Densho Digital Archive
Bainbridge Island Japanese American Community Collection
Title: Kay Sakai Nakao Interview
Narrator: Kay Sakai Nakao
Interviewer: Debra Grindeland
Location: Bainbridge Island, Washington
Date: February 25, 2006
Densho ID: denshovh-nkazuko-01-0002

<Begin Segment 2>

DG: And how, can you describe the reaction or your relationship with your Caucasian friends?

KN: Oh, they were shocked, too. I was out of school already. But they were shocked and they were... they were normal, they were friendly. I'm sure they were very sympathetic. Probably they understood our feelings at that point. But at that point we didn't go back and forth anymore, because after the war broke out, there was curfew. We had to stay within our boundaries, and not to be out after six o'clock and all that kind of a thing. And we were afraid, too, to get away from our property, we didn't know what was going to happen. We didn't know what the reaction will be with the public, the community.

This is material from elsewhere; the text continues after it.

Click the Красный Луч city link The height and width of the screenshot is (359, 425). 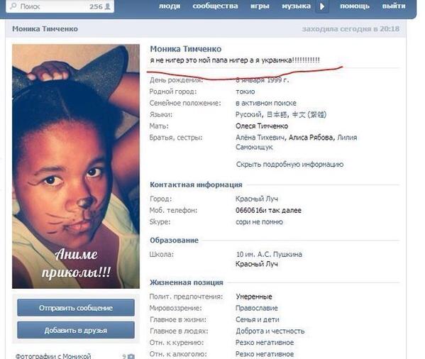click(x=257, y=199)
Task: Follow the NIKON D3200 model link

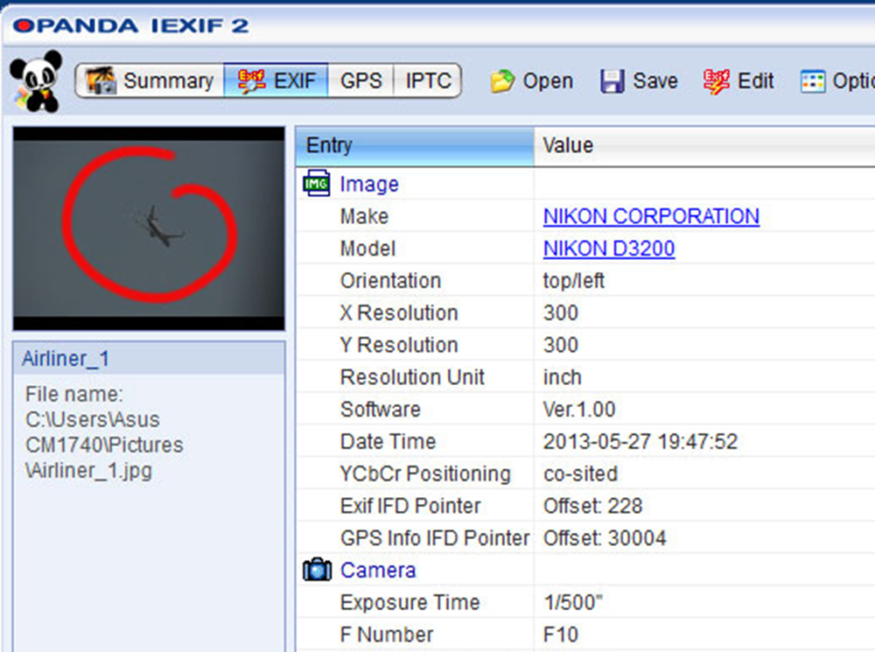Action: click(x=608, y=249)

DG: So what was the mood like on Bainbridge Island ? Were you able to still gather a general feeling, or were you still just...

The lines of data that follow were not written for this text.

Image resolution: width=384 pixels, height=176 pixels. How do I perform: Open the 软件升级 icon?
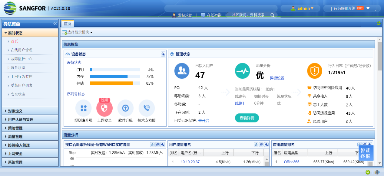click(x=125, y=108)
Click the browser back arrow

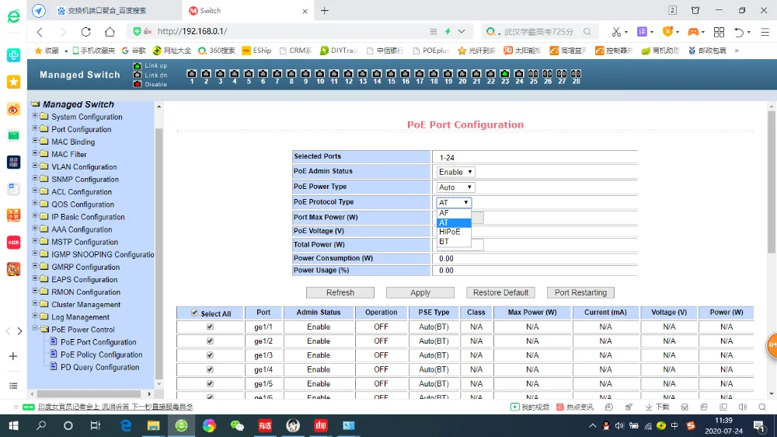point(40,32)
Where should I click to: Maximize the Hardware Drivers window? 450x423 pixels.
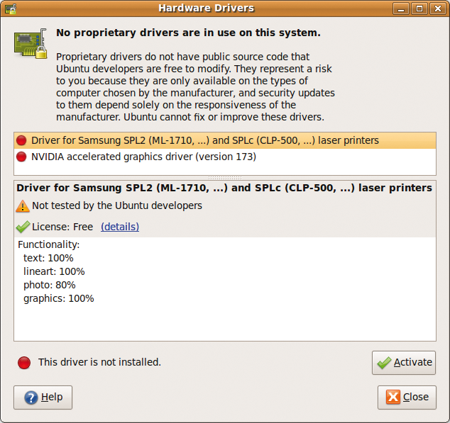pyautogui.click(x=419, y=9)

KN: You mean at that point?

DG: At that time, yes.

KN: Oh, at that point we were so wrapped up in our own business of getting things settled, sold, stored, because we were ordered to leave. So we weren't thinking about much else, at least I wasn't. Because we had to get everything all sort of squared away. And for one thing, we were so busy destroying everything that was Japanese. We, my dad says, "Get rid of everything," so we just burned things, buried things, broke things up, did everything to get rid of all the things that Grandma sent from Hiroshima, you know, for Boys' Day and Girls' Day they have all these nice things. And so we had a lot of things for five of us girls. But everything was completely destroyed. The only thing that was saved was my Japanese doll and a Japanese kimono that was stored in a trunk; fortunately they were in a trunk. But the other things were all around the house, so it was easy to get at and so they were all destroyed, which I feel very badly right now -- I mean, now that they were all destroyed and we can no longer enjoy.

DG: How did you feel then?

KN: I was scared. I, I hated to get rid of all the stuff that Grandma sent me, but then again, it was too Japanese, and so we just had to destroy them.

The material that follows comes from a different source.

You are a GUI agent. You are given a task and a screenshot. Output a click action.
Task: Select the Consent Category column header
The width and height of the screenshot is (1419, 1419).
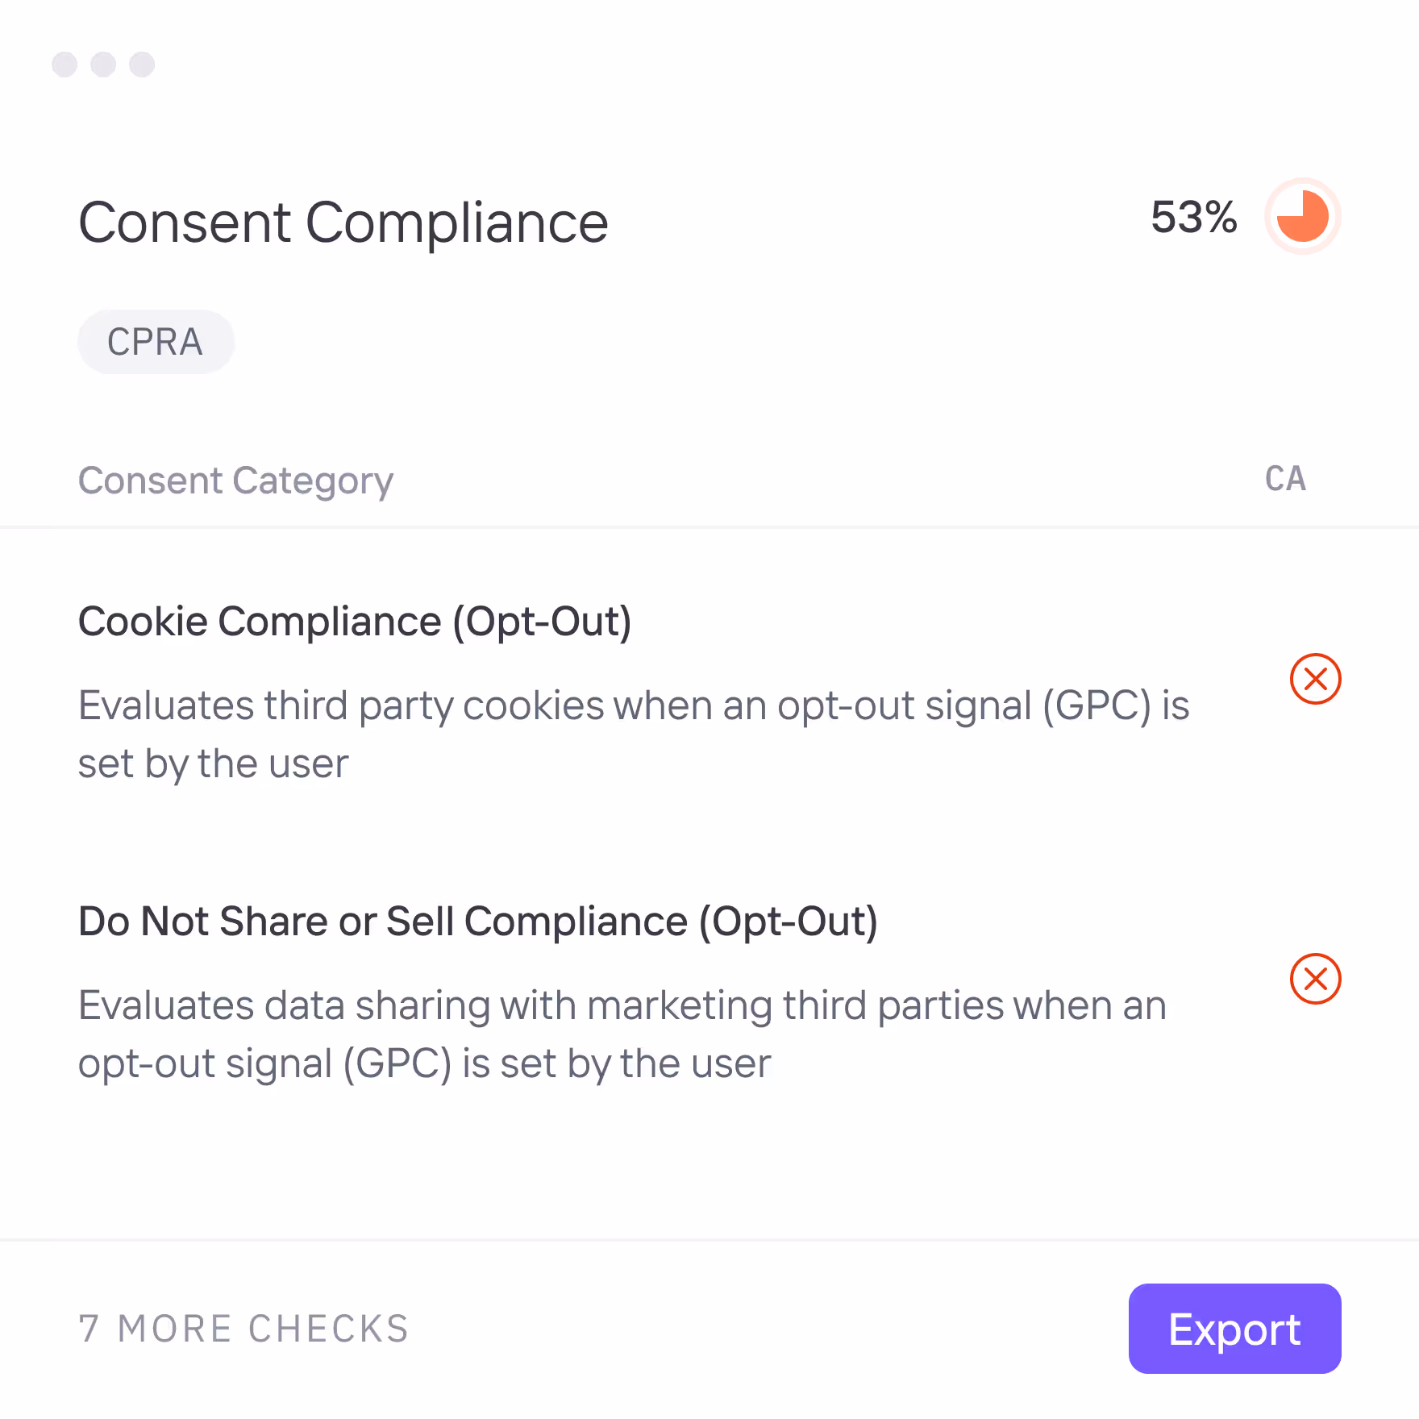[x=235, y=480]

DG: Wow. And so let's go now to, you talked a little bit already about when the order was posted. After the order went up, the exclusion order that you, and you knew you had to leave -- actually, at that point, what was your reaction to the order? Were you surprised, or had you anticipated this?

KN: Well, in a way, yes and no. Because we felt we were American citizens, that we shouldn't have to go, and in my mind, I was thinking, well, parents will go and we will have to run the farm. Then when the order came that we all had to go, then just forgot about everything and just got ready.